Azacitidine alone comparable to AZA combos for most MDS patients
A 3-arm phase 2 study of azacitidine alone or in combination with lenalidomide or vorinostat in patients with higher-risk myelodysplastic syndromes (MDS) or chronic myelomonocytic leukemia (CMML) has shown the combination therapies to have similar overall response rates (ORR) to azacitidine monotherapy. Based on these findings, investigators did not choose either combination arm for phase 3 testing of overall survival.
However, patients with CMML treated with the azacitidine-lenalidomide combination had twice the ORR compared with azacitidine monotherapy, they reported.
And patients with certain mutations, such as DNMT3A, BCOR, and NRAS, had higher overall response rates, although only those with the DNMT3A mutation were significant.
Mikkael A. Sekeres, MD, of the Cleveland Clinic in Cleveland, Ohio, and colleagues reported these findings in the Journal of Clinical Oncology on behalf of the North American Intergroup Study SWOG S117.
Doses of azacitidine were the same for monotherapy and combination arms: 75 mg/m2/day intravenously or subcutaneously on days 1 to 7 of a 28-day cycle.
Patients in the lenalidomide arm received 10 mg/day orally of that drug on days 1 to 21, and patients in the vorinostat arm received 300 mg twice daily orally on days 3 to 9.
Patient characteristics
Patients had MDS of IPSS Intermediate-2 or higher or bone marrow blasts 5% or greater. Patients with CMML had fewer than 20% blasts.
The investigators randomized 277 patients to receive either azacitidine alone (n=92), azacitidine plus lenalidomide (n=93), or azacitidine plus vorinostat (n=92).
Patients were a median age of 70 years (range, 28 to 93). Eighty-five patients (31%) were female, 53 (19%) had CMML, and 18 (6%) had treatment-related MDS. More than half the patients were transfusion-dependent at baseline.
Baseline characteristics were similar across the 3 arms. The investigators noted that the baseline characteristics were also similar across the 90 centers participating in the study, whether they were an MDS Center of Excellence or a high-volume center.
Adverse events
For the most part, therapy-related adverse events were similar across the arms.
Rates of grade 3 or higher febrile neutropenia and infection and infestations were similar for all 3 cohorts: 89% for azaciditine monotherapy, 91% for the lenalidomide combination, and 91% for the vorinostat combination.
However, the vorinostat arm had more grade 3 or higher gastrointestinal toxicities (14 patients, 15%) compared with the monotherapy arm (4 patients, 4%), P=0.02.
And patients receiving lenalidomide experienced more grade 3 or higher rash (14 patients, 16%) compared with patients receiving monotherapy (3 patients, 3%), P=0.005.
Patients in the combination arms stopped therapy at significantly higher rates than the monotherapy arm.

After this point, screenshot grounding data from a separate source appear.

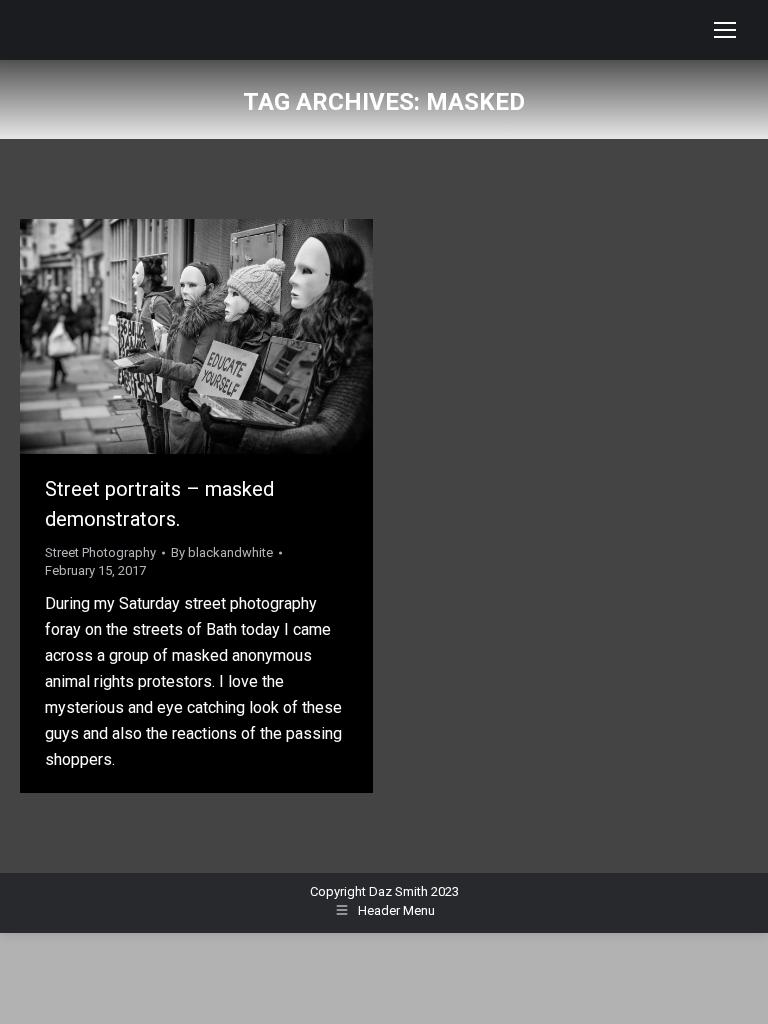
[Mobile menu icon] (725, 30)
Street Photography (100, 552)
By (222, 552)
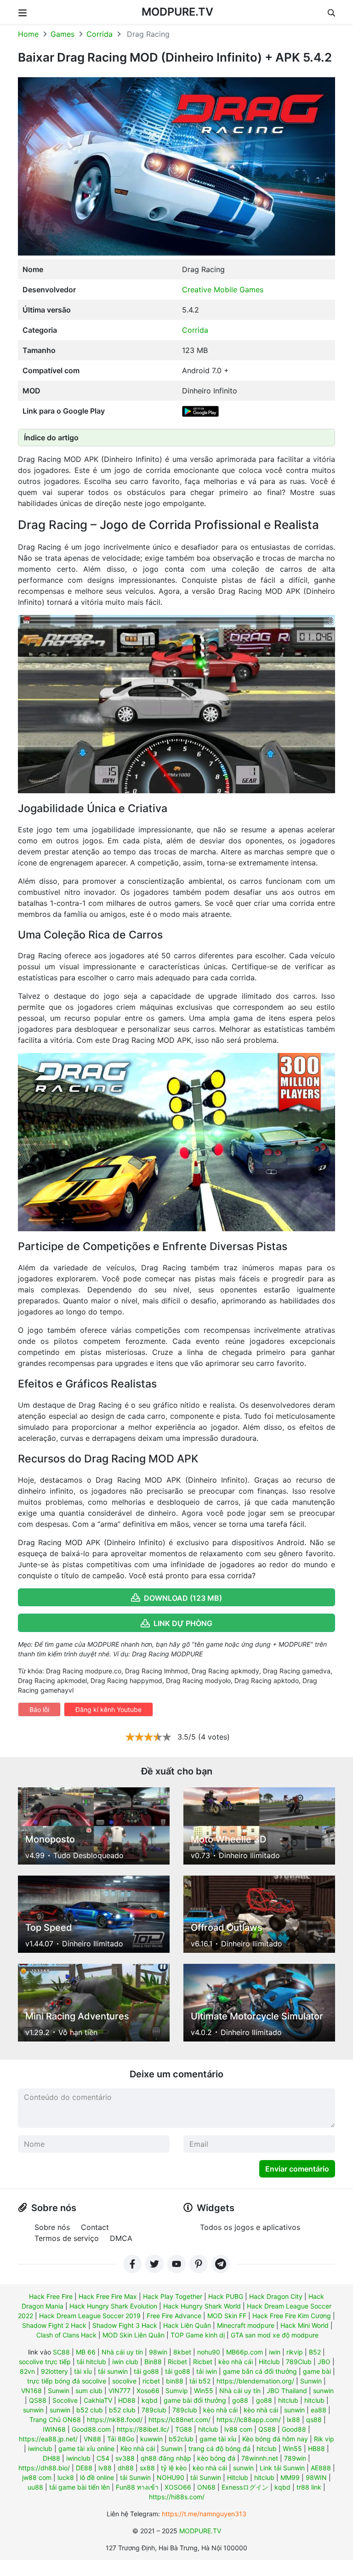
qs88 (314, 2419)
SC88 (61, 2352)
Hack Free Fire (51, 2296)
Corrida (99, 34)
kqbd (150, 2400)
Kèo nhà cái (137, 2448)
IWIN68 (54, 2429)
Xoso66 (148, 2390)
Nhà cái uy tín (122, 2352)
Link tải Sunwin (282, 2468)
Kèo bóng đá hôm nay (275, 2439)
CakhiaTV (98, 2400)
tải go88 (146, 2371)
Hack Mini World (304, 2325)
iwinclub (40, 2448)
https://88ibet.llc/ (143, 2429)
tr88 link (308, 2487)
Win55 (203, 2390)
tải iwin (206, 2371)
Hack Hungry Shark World (202, 2306)
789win (295, 2458)
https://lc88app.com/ (248, 2419)
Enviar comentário (297, 2168)
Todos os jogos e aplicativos (250, 2227)
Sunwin (311, 2381)
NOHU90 (170, 2477)
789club (154, 2410)
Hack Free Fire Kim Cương (291, 2316)
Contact (95, 2227)
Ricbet (177, 2362)
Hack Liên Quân (187, 2325)
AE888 (321, 2468)
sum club (88, 2390)
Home (28, 34)
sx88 (147, 2468)
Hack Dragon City (275, 2296)
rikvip (294, 2352)
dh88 (126, 2468)
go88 (240, 2400)
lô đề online (97, 2477)
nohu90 (208, 2352)
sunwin (323, 2390)
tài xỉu (83, 2371)
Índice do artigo (51, 437)
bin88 (174, 2381)
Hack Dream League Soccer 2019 (90, 2316)
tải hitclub (91, 2362)
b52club (181, 2439)
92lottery (54, 2371)
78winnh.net (259, 2458)
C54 (103, 2458)
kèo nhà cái (235, 2362)
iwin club (125, 2362)
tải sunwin (113, 2371)
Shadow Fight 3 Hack (124, 2325)
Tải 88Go (120, 2439)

Eight percent of patients receiving monotherapy stopped treatment compared with 20% in the lenalidomide arm and 21% in the vorinostat arm.
Patients in the combination arms also had more dose modifications not specified in the protocol than those in the monotherapy arm. Twenty-four percent receiving azacitidine monotherapy had non-protocol defined dose modifications, compared with 43% in the lenalidomide arm and 42% in the vorinostat arm.
Responses
The ORR for the entire study population was 38%.
Patients in the monotherapy arm had an ORR of 38%, those in the lenalidomide arm, 49%, and those in the vorinostate arm, 27%. Neither arm achieved significance compared with the monotherapy arm.
Patients who were treatment-naïve in the lenalidomide arm had a somewhat improved ORR compared with monotherapy, P=0.08.
The median duration of response for all cohorts was 15 months: 10 months for monotherapy, 14 months for lenalidomide, and 18 months for vorinostat.
Patients who were able to remain on therapy for 6 months or more in the lenalidomide arm achieved a higher ORR of 87% compared with monotherapy (62%, P=0.01). However, there was no difference in response duration with longer therapy.